Problem description: Give back the lines below word for word, and leave out the pictures.

::::::::::

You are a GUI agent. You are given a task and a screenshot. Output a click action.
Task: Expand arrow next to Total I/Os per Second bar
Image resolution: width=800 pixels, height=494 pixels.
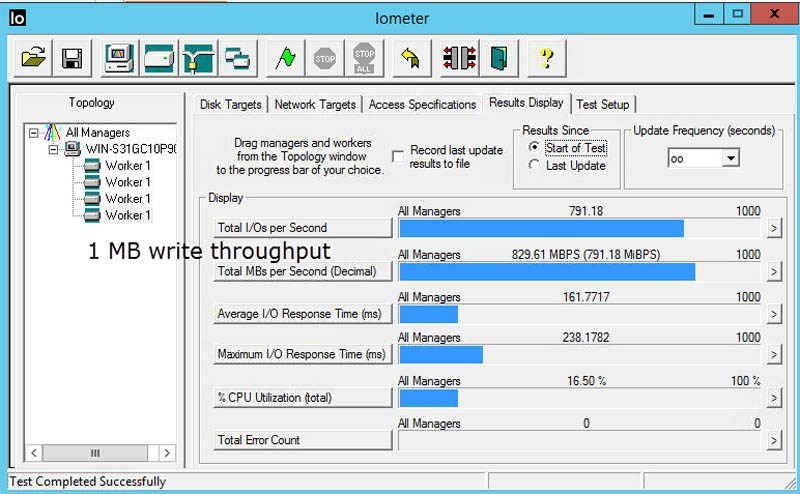(774, 229)
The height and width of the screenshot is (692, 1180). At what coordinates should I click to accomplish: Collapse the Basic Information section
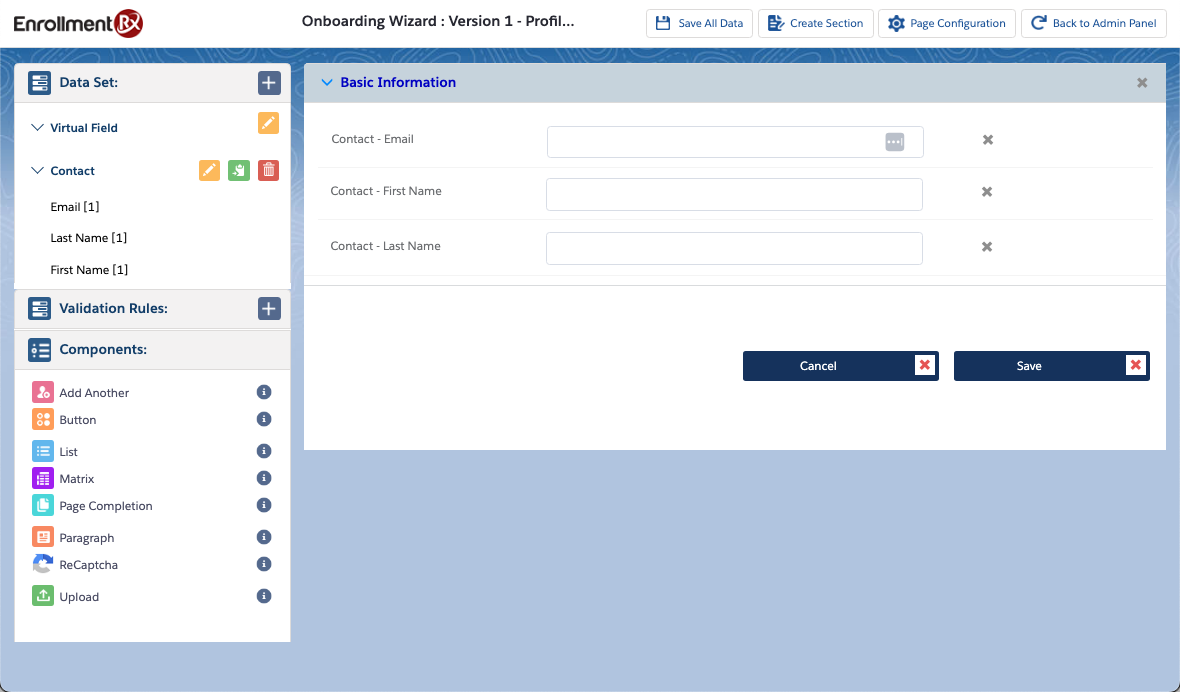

::::::::::

Result of this exercise:
You are a GUI agent. You are given a task and a screenshot. Output a click action.
Task: Expand arrow next to Total I/Os per Second bar
Image resolution: width=800 pixels, height=494 pixels.
(774, 229)
The height and width of the screenshot is (692, 1180). At what coordinates should I click to accomplish: Collapse the Basic Information section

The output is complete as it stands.